On October 17, 2025, Smith organized an on-air reunion with Hill and Garon to celebrate their colleague Mark Thompson's retirement from WPIG.

===Ownership by Paul Izard===
In September 2021, the Seneca Nation sold the WGWE license to Paul Izard for $25,000. Izard operates Energy Radio Buffalo, an electronic dance music webcaster. Izard's efforts targeted the Buffalo market 40 miles away; WGWE's signal in theory covered much of the southern portion of the area but faced adjacent-channel interference from a Family Life Network translator in Buffalo on 106.1 and cross-border interference from CHRE-FM in St. Catharines, Ontario, on 105.7, as well as WJZR to the northeast on 105.9, limiting the northern reach of the signal. The sale was consummated on December 23, 2021; WGWE began simulcasting Energy Radio Buffalo on March 2.

The format lasted only six weeks on-air; on April 14, Izard surrendered the WGWE license to the FCC and shut down both the station and the webcast, with the FCC cancelling the station's license four days later. Izard blamed the failure on undisclosed physical problems with the WGWE transmitter that he, having no background in radio engineering, had no knowledge of how to fix, as well as a lease agreement on the WGWE broadcast tower with terms that Izard did not comprehend when agreeing to buy the license. Izard's short-lived tenure as WGWE owner was the subject of a cautionary tale, "How Not to Buy a Radio Station," on the radio trade industry Web site Radio Insight, which documented the opaque and obscure method in which most radio stations are bought and sold in the United States.

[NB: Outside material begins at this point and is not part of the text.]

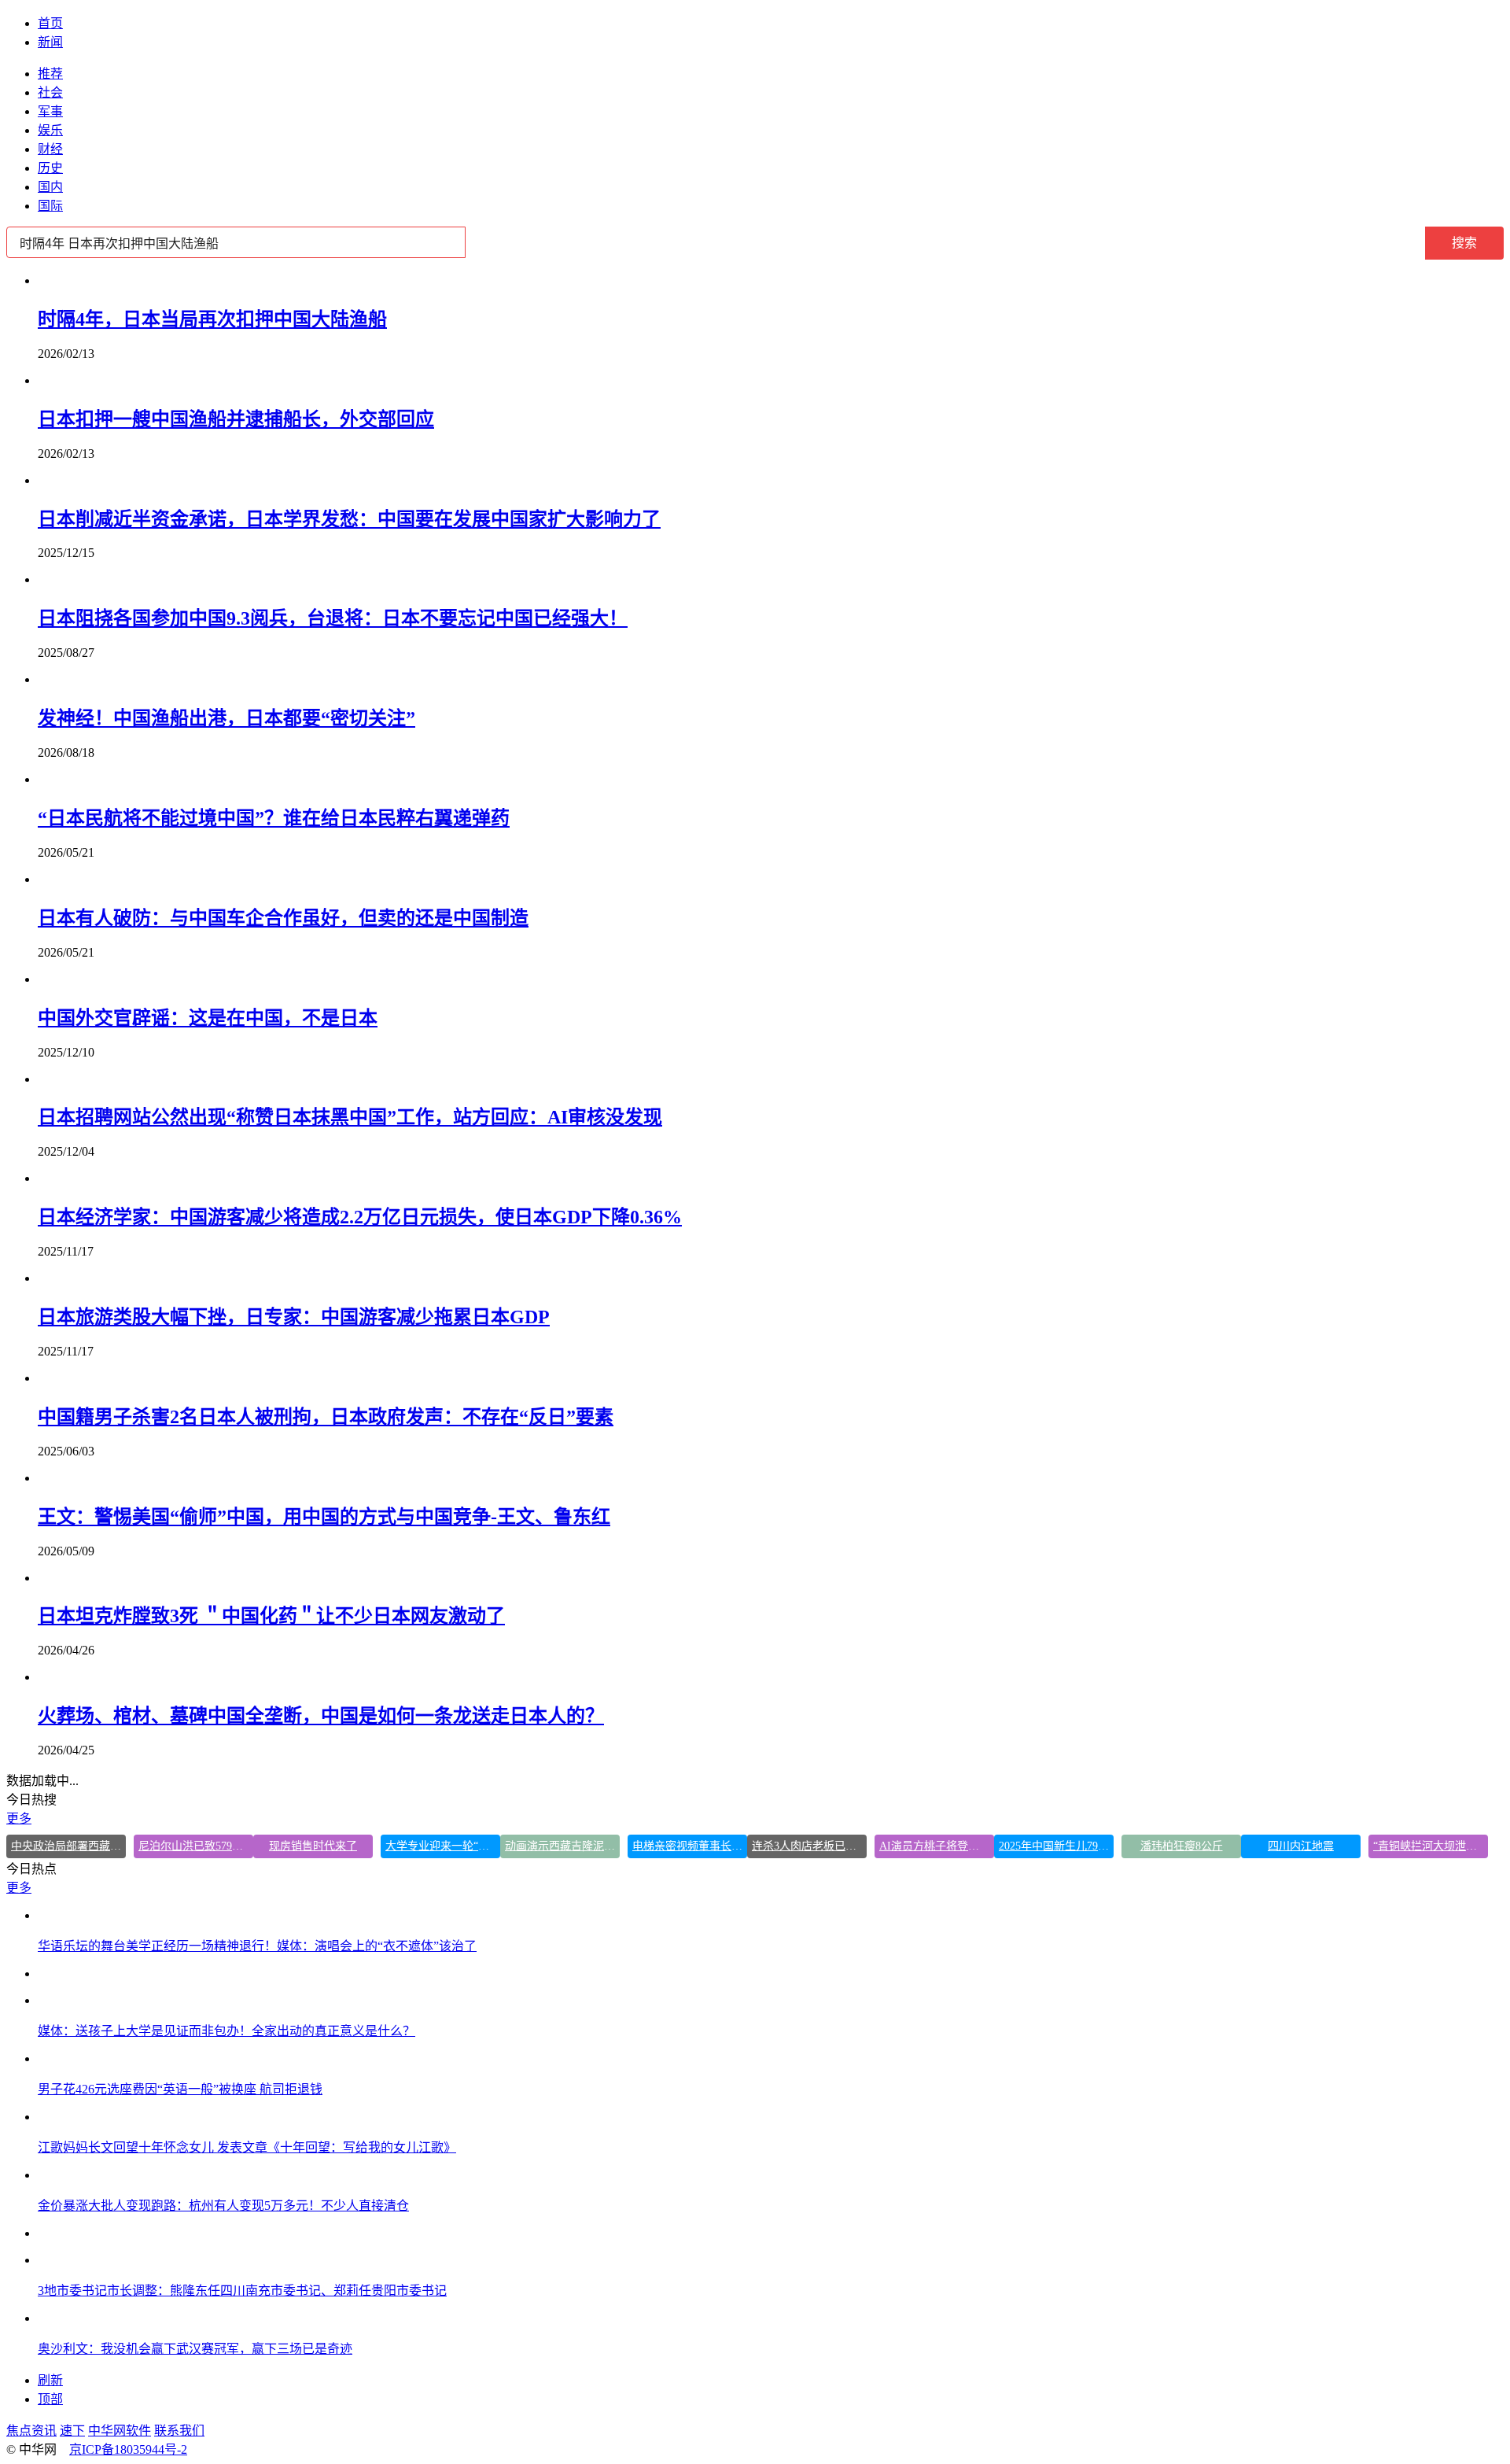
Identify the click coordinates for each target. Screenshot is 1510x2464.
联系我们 (179, 2430)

===Sale to Family Life Network and transformation into WCGS===
On April 29, 2022, Family Life—owner of the 106.1 translator that interfered with WGWE—offered to purchase the WGWE license for $1 and assumption of debts on the condition that Izard request a reversal of his cancellation request. The FCC granted the request and reactivated the license that month. In anticipation of the sale, Izard resumed operating the station on May 30, carrying Memorial Day special programming live from Buffalo. The sale was filed with the FCC in early June, with the sale price increased to a nominal $10. Izard transferred control of WGWE to Family Life on July 15 under a local marketing agreement while officially maintaining ownership until the sale was consummated on September 8, 2022; he has continued to operate Energy Radio Buffalo as an online-only Webcast with all programming intact. On September 15, 2022, the station changed its call letters to WCGS.

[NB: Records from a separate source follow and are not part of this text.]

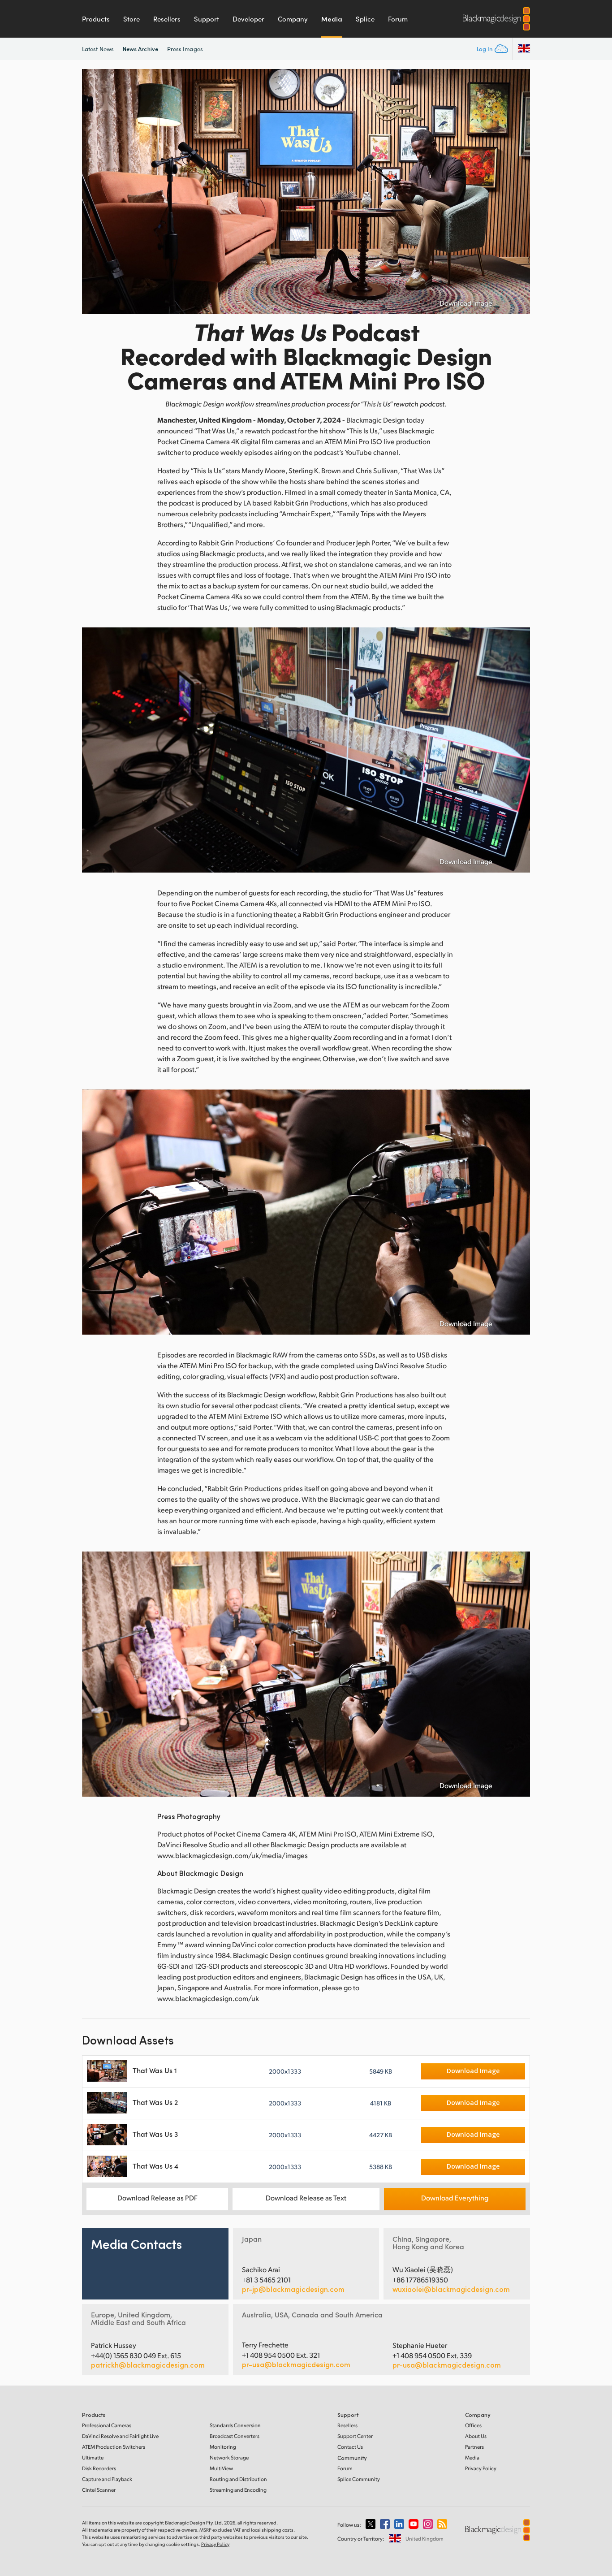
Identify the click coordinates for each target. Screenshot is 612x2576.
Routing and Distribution (238, 2479)
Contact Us (350, 2446)
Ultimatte (92, 2457)
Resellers (167, 18)
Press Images (185, 49)
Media (331, 18)
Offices (473, 2425)
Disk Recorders (99, 2468)
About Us (476, 2436)
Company (293, 18)
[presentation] (94, 191)
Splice (365, 18)
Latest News (98, 49)
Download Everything (454, 2197)
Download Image (466, 303)
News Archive (140, 48)
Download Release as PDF (157, 2197)
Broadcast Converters (234, 2436)
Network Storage (229, 2457)
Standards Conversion (235, 2425)
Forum (398, 18)
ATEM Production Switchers (113, 2446)
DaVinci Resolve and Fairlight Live (120, 2436)
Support (206, 18)
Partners (474, 2446)
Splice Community (358, 2479)
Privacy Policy (480, 2468)
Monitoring (223, 2446)
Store (131, 18)
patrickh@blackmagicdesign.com (148, 2365)
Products (96, 18)
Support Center (355, 2436)
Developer (248, 18)
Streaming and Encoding (238, 2489)
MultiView (221, 2468)
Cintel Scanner (99, 2489)
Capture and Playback (107, 2479)
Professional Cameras (106, 2425)
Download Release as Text (306, 2197)
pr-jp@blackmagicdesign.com (293, 2289)
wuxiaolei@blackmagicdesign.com (451, 2289)
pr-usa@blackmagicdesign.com (296, 2364)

Family Life already held, and still holds, a construction permit for WCOI, a station with nearly identical coverage to WCGS on 91.9, which would be licensed to Ellicottville. After purchasing the 105.9 license, Family Life tacitly abandoned efforts to launch that station and reallocated the 91.9 construction permit to another proposed station, WCGB, which would instead be licensed to Franklinville to eliminate the overlap between the two stations, also switching WCGS to a tower slightly further west and reducing that station's broadcast power.